La llamaron también “la revuelta de los cayetanos”. Por ahí también van mal. Se equivocan al escoger el nombre pijo. No hay santo patrono más popular que san Cayetano, el del pan y el trabajo, el santo más obrero y más cercano de los pobres, humildes y desfavorecidos. Es inútil, ya se les nota el truco.

Hace unos días mi primo Luigi desde Italia me dijo: qualcosa si muove, o traducido algo se mueve, y tenía razón. No lo había percibido en toda su dimensión hasta esa advertencia hecha a la distancia sobre lo que estaba pasando casi delante de mis ojos. Algo se mueve y está en marcha.

Me vino a la mente también el Eppur si muove, o sin embargo se mueve, la frase legendaria de Galileo Galilei. Ante las evidencias ya no hay nada que puedan seguir ocultando durante mucho tiempo.

La fase Núñez de Balboa, que ya se va extendiendo por todo el territorio, casualmente lleva su nombre como un buen presagio, el nombre de un extremeño audaz y valiente a las órdenes de la corona de Castilla y que fue el primer europeo en divisar desde el Nuevo Mundo, “un inmenso mar”, el Mar del Sur, que poco tiempo después sería conocido como el “el lago español” u océano Pacífico.
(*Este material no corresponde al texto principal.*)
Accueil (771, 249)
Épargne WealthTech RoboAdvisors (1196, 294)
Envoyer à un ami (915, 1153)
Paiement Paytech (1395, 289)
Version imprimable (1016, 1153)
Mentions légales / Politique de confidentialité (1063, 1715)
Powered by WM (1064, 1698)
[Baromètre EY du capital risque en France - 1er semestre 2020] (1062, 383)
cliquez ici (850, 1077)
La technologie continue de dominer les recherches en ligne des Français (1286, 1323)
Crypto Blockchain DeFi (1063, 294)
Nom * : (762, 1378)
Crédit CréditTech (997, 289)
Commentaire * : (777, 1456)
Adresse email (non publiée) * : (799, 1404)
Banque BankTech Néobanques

El horizonte de la fase Núñez de Balboa parece que será inmenso.

Aparentemente todo comenzó con las llamadas caceroladas en los balcones a las nueve de la noche en protesta a la gestión sin calificativos suficientes, de esto que se dio en llamar oficialmente como Plan para la transición para la nueva normalidad, allá a finales de abril. Recuerdo perfectamente diciembre del año 2001 en Argentina, las también caceroladas populares y masivas que acabaron con el nefasto gobierno de coalición de Fernando De la Rúa. El presidente radical tuvo que dejar el gobierno saliendo en helicóptero ante una Plaza de Mayo abarrotada de “caceroleros”. A la Historia siempre hay que tenerla en cuenta.

Entre Galileo Galilei, Núñez de Balboa, el Conde de Salamanca, el milagroso san Cayetano, las cacerolas, las banderas de España y las ansias de libertad sin clases ni barrios, qualcosa si muove. Y aunque quieran silenciarlo y ocultarlo detrás de una mascarilla quirúrgica, ya es más que evidente.